→ ASSIGNMENT:
Could you copy every line from the material below in which "radio" appears?

Segment Start: PROVIDED INFORMATION

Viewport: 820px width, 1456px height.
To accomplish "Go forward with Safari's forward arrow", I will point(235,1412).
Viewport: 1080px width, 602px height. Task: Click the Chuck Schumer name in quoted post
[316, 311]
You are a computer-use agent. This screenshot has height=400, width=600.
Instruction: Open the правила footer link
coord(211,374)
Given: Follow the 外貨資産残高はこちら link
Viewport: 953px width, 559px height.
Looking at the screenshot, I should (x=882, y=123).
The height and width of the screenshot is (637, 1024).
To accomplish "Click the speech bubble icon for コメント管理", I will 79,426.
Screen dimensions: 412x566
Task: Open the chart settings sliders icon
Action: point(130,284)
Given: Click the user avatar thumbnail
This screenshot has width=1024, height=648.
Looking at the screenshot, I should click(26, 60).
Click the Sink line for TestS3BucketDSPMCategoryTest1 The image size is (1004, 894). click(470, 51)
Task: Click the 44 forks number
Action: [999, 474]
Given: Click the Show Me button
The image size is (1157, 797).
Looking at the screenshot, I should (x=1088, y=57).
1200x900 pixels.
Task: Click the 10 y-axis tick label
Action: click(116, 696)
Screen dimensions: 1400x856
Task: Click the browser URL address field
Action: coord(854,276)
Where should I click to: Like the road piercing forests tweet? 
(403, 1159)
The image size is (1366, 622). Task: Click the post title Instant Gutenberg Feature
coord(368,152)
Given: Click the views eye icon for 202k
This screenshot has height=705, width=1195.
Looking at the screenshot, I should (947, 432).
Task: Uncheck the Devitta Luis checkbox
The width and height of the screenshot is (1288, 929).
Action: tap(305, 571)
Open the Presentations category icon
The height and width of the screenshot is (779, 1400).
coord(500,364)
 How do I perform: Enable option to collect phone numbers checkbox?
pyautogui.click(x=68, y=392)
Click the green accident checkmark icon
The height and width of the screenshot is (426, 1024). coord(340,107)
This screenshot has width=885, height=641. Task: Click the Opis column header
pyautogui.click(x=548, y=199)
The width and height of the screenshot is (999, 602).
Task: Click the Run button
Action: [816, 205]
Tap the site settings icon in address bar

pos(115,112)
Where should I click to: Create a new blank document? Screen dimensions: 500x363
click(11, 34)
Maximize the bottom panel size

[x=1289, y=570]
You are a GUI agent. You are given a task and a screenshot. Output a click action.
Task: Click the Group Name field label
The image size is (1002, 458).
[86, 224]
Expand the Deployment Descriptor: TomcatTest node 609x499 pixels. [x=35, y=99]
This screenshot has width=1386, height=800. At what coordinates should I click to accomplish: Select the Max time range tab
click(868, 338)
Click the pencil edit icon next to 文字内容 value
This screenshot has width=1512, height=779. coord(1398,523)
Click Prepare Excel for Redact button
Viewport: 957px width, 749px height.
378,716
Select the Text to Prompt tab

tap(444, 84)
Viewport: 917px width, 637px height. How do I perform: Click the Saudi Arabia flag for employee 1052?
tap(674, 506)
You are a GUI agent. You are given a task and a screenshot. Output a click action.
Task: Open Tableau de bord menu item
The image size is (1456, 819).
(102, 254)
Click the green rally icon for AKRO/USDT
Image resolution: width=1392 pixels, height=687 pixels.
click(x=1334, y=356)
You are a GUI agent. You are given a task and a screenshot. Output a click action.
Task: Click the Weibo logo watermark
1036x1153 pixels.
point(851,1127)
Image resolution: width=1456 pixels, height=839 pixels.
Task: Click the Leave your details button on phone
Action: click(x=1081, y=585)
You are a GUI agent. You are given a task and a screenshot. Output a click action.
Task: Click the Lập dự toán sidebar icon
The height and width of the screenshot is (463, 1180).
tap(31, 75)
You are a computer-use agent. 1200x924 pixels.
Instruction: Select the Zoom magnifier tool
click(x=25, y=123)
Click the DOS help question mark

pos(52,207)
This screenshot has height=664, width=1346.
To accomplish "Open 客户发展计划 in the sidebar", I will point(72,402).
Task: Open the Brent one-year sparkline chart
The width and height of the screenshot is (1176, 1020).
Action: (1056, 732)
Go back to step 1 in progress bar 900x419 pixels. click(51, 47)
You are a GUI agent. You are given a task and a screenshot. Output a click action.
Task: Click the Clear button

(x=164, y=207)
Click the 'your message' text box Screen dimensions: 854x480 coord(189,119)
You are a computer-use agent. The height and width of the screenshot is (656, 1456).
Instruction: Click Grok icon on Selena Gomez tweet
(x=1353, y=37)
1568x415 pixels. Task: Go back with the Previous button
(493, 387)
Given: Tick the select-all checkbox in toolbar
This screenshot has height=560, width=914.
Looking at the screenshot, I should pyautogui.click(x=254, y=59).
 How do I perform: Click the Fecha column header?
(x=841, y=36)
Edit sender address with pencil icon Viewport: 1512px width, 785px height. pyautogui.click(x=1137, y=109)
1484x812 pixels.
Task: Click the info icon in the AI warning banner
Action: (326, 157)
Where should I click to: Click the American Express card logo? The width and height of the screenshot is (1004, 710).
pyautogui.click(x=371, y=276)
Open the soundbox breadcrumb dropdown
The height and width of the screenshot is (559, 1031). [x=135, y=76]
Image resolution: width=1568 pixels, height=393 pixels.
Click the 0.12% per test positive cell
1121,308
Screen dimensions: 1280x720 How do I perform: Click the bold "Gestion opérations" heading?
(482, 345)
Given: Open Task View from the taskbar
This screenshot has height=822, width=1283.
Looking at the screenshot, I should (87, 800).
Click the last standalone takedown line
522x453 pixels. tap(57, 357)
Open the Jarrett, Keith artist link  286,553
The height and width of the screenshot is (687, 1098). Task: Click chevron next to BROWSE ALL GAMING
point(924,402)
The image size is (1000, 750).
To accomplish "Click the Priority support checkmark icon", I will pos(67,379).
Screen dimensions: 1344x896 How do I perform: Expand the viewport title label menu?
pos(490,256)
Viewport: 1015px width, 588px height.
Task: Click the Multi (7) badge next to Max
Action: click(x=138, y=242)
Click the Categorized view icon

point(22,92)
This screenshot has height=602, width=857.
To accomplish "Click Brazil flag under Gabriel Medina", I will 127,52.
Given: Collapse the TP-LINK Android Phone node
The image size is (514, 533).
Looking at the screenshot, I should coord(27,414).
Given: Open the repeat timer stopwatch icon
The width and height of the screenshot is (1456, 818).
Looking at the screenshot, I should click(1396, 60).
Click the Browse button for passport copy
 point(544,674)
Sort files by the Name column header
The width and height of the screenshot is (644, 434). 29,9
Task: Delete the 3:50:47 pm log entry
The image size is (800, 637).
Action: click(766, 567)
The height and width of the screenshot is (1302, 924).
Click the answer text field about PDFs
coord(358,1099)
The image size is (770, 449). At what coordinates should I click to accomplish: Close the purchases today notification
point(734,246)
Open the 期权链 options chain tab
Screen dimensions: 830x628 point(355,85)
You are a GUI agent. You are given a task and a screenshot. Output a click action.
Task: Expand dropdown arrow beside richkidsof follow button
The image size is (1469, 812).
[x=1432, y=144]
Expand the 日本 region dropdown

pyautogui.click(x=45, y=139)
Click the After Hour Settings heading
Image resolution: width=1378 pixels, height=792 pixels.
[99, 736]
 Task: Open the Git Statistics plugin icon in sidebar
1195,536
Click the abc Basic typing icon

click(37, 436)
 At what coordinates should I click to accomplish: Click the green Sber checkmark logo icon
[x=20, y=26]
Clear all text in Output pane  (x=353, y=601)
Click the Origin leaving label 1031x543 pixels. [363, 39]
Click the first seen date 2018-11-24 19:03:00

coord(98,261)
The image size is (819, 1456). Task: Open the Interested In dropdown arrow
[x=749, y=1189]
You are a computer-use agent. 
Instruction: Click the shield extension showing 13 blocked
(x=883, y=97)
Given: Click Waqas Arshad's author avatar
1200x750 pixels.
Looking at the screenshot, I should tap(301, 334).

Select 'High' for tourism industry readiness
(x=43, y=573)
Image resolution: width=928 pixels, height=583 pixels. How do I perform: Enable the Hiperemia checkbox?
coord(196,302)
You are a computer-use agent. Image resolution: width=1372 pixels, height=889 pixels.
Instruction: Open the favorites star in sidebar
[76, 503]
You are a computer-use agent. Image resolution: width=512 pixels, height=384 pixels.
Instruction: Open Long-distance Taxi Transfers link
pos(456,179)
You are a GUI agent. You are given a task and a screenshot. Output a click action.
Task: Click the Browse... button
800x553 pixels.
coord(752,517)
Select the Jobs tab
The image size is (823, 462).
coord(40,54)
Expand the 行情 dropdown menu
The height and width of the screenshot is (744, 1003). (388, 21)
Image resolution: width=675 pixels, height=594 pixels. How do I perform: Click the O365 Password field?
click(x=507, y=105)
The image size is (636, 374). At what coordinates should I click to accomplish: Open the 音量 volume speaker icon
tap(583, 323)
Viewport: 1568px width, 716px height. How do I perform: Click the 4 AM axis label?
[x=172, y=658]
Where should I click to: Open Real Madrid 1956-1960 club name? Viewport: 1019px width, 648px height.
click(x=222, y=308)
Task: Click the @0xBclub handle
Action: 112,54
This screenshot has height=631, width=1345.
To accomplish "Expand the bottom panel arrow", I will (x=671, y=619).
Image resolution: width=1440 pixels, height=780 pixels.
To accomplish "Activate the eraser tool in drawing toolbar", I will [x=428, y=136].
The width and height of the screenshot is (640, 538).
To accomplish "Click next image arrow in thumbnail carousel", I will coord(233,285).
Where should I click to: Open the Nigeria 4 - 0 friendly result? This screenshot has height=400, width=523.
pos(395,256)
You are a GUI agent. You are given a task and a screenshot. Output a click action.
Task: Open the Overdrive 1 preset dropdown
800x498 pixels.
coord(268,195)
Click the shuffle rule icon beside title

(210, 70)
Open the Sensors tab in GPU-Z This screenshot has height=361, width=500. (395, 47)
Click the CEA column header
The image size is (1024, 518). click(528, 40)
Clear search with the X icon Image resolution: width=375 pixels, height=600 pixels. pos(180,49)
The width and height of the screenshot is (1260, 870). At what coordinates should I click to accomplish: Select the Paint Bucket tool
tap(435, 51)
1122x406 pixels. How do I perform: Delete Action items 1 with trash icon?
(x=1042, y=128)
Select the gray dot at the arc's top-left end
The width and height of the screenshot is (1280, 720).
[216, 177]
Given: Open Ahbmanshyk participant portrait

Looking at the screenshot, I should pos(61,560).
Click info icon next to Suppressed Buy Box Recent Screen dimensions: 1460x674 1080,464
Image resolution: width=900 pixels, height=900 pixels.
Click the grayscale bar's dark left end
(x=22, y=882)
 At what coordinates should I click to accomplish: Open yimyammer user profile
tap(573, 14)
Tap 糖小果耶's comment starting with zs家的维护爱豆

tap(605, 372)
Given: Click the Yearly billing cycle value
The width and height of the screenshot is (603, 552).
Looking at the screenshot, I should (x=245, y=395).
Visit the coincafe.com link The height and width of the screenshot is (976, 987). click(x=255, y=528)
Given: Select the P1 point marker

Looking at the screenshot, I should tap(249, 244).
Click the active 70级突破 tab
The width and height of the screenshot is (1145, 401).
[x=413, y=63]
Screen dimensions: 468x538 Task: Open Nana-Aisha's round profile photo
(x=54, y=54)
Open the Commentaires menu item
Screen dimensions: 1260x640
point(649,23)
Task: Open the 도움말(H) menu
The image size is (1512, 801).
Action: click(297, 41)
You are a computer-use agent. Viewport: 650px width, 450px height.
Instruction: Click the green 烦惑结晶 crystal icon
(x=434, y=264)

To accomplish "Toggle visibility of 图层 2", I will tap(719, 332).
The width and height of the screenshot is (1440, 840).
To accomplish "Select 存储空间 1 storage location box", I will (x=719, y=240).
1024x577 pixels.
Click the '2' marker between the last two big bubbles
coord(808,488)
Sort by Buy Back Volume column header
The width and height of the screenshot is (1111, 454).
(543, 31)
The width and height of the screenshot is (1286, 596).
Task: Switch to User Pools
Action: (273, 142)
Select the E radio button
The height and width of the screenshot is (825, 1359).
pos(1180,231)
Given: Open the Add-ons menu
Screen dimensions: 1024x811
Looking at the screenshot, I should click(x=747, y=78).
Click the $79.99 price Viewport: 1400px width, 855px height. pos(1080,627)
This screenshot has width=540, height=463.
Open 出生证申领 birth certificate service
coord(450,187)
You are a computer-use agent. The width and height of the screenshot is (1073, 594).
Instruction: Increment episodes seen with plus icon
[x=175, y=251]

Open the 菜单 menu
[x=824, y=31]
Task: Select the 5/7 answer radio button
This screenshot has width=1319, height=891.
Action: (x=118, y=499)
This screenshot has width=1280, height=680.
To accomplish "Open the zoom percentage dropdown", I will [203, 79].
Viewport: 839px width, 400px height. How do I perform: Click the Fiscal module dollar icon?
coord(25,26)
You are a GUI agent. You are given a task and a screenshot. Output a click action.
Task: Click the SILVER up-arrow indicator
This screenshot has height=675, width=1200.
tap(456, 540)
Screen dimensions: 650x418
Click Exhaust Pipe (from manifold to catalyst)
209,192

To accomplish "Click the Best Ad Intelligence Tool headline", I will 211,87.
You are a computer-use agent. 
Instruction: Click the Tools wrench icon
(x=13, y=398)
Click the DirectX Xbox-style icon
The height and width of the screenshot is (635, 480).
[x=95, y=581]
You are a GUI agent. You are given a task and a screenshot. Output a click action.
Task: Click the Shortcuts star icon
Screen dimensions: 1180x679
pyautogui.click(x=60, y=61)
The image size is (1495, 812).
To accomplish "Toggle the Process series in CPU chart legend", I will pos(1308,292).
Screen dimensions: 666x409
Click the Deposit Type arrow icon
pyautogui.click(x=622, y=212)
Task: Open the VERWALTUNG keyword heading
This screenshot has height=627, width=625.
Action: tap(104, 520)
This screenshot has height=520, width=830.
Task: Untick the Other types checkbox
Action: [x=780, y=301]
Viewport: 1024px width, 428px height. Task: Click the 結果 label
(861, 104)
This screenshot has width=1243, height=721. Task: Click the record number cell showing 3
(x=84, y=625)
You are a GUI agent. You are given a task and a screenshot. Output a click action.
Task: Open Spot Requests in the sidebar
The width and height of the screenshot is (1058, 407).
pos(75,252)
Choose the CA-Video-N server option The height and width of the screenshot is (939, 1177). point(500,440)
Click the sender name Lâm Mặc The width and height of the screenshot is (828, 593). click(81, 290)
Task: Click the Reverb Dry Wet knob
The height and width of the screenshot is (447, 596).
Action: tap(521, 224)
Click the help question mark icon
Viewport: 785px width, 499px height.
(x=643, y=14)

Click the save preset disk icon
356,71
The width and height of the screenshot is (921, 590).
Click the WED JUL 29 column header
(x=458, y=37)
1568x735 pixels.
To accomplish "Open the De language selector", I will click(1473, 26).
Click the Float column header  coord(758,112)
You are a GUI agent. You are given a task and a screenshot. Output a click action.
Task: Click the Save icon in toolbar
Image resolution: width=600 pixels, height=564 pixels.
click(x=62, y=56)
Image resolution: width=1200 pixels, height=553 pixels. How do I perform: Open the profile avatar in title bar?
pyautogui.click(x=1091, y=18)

Segment End: PROVIDED INFORMATION

→ RESPONSE FOR THIS EXERCISE:
Select the E radio button
Task: Select the 5/7 answer radio button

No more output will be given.